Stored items

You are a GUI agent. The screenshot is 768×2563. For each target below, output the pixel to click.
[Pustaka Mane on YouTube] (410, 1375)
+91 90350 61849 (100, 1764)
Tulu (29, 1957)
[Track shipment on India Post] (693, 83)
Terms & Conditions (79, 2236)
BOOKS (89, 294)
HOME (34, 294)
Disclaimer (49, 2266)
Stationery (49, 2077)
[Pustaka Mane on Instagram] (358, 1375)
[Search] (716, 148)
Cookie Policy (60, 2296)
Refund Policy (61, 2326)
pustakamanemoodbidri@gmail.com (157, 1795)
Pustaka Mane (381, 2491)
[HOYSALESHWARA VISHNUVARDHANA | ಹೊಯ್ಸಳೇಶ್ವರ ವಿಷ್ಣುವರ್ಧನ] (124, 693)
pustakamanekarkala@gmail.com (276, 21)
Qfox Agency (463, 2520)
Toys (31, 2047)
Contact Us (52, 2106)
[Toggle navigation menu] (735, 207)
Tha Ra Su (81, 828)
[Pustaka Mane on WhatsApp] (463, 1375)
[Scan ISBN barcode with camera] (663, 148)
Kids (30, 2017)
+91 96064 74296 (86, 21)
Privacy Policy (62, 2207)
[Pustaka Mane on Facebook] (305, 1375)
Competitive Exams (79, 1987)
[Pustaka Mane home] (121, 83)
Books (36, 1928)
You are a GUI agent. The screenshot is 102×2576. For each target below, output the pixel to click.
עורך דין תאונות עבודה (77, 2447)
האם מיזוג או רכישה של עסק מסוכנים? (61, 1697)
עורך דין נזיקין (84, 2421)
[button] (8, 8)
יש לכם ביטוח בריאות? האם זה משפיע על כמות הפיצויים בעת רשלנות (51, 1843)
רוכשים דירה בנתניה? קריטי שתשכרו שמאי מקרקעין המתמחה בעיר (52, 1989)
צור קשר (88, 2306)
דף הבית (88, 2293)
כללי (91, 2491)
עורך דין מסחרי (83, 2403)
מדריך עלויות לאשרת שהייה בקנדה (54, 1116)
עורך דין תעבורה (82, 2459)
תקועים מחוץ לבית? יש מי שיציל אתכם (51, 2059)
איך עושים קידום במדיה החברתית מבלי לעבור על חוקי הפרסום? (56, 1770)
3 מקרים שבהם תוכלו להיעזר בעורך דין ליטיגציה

#### [Task objective]
Look through the data above and return each line where the string "output" occurs.

#### [Result of this exercise]
You are a GUI agent. The screenshot is 768×2563. For each target below, output the pixel to click.
You are a GUI agent. The screenshot is 102×2576. For each target below, output the pixel to click.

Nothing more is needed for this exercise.